You can configure which organizational workspaces have access to Data Studios. This configuration is set in the tower.yml file. The tower.data-studio.allowed-workspaces field supports the following options:

  • allowed-workspaces: []: Disables Data Studios. This is the default if the allowed-workspaces field is not specified.
  • allowed-workspaces: [ <WORKSPACE_ID>,<WORKSPACE_ID> ]: Enables Data Studios for the comma-separated list of organizational workspace IDs.
  • allowed-workspaces: null: Enables Data Studios for all organizational workspaces.

Available data studio environment images

Each of the provided Data Studios environments includes a particular version of the underlying data analytics software package.

To quickly identify which version of the software an image includes, the version string for each container is in the form of <software_version>-<seqera_version>. For example, if the version string for the RStudio Server is 4.4.1-0.7.4, version 4.4.1 is the RStudio version and 0.7.4 is the version of this Seqera-built container image.

The latest environment versions are listed below:

  • JupyterLab: public.cr.seqera.io/platform/data-studio-jupyter:4.1.5-0.7.4
  • RStudio Server: public.cr.seqera.io/platform/data-studio-rstudio:4.4.1-0.7.4
  • Visual Studio Code: public.cr.seqera.io/platform/data-studio-vscode:1.83.0-0.7.4
  • Xpra: public.cr.seqera.io/platform/data-studio-xpra:6.0-r0-1-0.7.4

Docker Compose

This guide assumes that all services will be run in the same container as the rest of your Seqera Platform services.

Prerequisites

  • Allow inbound traffic to port 9090 on the EC2 instance
  • Allow traffic on port 9090 through the AWS LB (Load Balancer)
  • An AWS Route53 wildcard DNS record, such as *.<seqera_platform_domain>

Procedure

  1. Download the Data Studios environment configuration file.

  2. Create an initial OIDC registration token, which can be any secure random string.
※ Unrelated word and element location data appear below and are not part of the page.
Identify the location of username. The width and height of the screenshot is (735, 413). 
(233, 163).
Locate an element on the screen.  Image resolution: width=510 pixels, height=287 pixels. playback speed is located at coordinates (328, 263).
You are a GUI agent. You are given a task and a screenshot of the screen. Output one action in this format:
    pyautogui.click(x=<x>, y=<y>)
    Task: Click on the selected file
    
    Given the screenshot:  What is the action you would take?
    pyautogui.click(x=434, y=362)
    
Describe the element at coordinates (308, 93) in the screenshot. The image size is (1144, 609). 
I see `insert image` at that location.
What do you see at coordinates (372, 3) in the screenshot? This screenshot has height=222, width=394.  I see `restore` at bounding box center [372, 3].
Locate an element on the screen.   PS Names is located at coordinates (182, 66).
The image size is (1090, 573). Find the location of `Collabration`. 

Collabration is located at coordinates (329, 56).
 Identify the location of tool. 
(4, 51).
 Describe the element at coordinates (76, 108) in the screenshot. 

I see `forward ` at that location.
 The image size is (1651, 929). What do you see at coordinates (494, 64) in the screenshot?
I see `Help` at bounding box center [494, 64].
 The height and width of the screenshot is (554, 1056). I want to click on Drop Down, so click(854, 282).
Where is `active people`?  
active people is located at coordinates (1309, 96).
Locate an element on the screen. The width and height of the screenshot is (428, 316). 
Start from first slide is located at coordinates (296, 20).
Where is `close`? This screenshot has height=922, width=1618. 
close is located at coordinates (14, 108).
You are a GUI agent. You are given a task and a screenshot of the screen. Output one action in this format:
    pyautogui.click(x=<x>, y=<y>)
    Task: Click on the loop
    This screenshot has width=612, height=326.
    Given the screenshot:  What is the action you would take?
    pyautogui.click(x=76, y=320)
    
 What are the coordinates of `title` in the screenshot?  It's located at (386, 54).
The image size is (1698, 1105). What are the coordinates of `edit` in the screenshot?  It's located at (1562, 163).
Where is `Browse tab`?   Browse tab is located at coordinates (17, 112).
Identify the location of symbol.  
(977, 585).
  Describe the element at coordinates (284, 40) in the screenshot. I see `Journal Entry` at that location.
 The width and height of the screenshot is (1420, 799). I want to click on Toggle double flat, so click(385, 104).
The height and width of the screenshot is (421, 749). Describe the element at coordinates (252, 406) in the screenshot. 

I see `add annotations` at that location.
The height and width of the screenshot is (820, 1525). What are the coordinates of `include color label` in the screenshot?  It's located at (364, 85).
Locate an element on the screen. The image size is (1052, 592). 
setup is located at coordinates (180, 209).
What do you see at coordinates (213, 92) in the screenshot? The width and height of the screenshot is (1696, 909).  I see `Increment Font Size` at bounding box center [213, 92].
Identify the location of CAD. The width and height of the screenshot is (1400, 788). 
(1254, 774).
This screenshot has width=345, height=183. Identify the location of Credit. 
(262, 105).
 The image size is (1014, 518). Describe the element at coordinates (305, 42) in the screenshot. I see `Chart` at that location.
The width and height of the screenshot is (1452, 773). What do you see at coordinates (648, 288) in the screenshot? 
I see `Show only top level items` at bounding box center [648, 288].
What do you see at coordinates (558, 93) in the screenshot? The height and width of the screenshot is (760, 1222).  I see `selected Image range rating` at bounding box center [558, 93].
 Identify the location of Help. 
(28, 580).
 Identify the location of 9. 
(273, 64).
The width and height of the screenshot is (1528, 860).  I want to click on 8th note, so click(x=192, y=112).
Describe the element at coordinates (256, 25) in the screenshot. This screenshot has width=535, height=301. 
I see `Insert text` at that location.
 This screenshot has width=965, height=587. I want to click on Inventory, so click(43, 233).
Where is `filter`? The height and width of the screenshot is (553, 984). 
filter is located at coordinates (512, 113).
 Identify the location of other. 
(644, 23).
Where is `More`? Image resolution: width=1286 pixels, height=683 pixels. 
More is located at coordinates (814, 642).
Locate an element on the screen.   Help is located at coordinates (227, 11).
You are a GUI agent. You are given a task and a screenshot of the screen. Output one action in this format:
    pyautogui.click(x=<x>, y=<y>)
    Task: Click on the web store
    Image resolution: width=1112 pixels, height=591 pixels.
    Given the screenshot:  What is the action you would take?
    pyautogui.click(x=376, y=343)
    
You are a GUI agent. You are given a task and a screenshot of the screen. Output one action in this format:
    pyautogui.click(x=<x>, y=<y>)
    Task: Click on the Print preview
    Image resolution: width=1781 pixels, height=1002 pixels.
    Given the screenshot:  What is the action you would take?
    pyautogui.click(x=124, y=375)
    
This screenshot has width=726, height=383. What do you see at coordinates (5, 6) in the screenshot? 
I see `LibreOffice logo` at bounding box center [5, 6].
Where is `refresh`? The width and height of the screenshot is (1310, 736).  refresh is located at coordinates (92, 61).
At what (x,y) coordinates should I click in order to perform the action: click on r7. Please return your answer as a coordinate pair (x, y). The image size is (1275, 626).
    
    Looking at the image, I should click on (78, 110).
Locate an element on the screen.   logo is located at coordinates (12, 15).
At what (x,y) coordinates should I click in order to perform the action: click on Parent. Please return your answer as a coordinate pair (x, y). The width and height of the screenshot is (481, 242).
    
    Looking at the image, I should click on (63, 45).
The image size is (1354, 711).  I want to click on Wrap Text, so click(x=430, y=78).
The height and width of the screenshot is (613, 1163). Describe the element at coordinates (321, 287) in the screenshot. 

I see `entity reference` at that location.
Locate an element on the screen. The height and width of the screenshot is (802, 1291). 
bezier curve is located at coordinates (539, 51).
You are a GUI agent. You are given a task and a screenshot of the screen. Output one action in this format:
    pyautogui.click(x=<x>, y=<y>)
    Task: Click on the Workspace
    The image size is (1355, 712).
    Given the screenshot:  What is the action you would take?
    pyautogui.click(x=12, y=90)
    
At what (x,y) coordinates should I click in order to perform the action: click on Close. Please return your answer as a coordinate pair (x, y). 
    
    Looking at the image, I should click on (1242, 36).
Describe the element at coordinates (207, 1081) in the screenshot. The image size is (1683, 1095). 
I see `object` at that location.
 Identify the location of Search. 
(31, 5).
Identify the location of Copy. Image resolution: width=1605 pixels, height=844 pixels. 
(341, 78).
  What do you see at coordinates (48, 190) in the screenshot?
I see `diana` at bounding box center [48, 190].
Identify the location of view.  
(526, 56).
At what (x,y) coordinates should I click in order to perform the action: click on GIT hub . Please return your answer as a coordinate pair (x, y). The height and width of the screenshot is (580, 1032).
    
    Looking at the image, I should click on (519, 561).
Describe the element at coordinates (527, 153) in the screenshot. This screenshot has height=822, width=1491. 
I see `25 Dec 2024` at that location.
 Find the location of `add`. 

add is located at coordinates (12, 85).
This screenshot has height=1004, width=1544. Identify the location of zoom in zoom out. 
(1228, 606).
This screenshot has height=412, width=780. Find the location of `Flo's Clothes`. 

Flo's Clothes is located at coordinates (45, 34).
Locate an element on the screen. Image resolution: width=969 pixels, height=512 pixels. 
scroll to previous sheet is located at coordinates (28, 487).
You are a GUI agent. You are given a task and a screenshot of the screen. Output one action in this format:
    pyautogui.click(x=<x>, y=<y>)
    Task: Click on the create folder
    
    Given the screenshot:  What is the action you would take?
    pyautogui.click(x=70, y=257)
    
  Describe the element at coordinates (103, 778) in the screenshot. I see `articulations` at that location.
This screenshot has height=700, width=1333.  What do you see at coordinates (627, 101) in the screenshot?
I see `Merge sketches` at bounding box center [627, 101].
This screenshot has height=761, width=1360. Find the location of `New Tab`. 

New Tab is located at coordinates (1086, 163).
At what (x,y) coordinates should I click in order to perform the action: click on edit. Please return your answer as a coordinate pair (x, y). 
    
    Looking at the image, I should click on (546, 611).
For example, using openssl:

    oidc_registration_token=$(openssl rand -base64 32 | tr -d /=+ | cut -c -32)
  3. Generate an RSA public/private key pair. A key size of at least 2048 bits is recommended. For example, use openssl to generate the key pair:

    openssl genrsa -out private.pem 2048
    openssl rsa -pubout -in private.pem -out public.pem
  4. Download the data-studios-rsa.pem file and replace its contents with the content of your private and public key files, in the same order (private key on top, public key directly beneath it). Save the file as data-studios-rsa.pem, in the same directory as your docker-compose.yml file.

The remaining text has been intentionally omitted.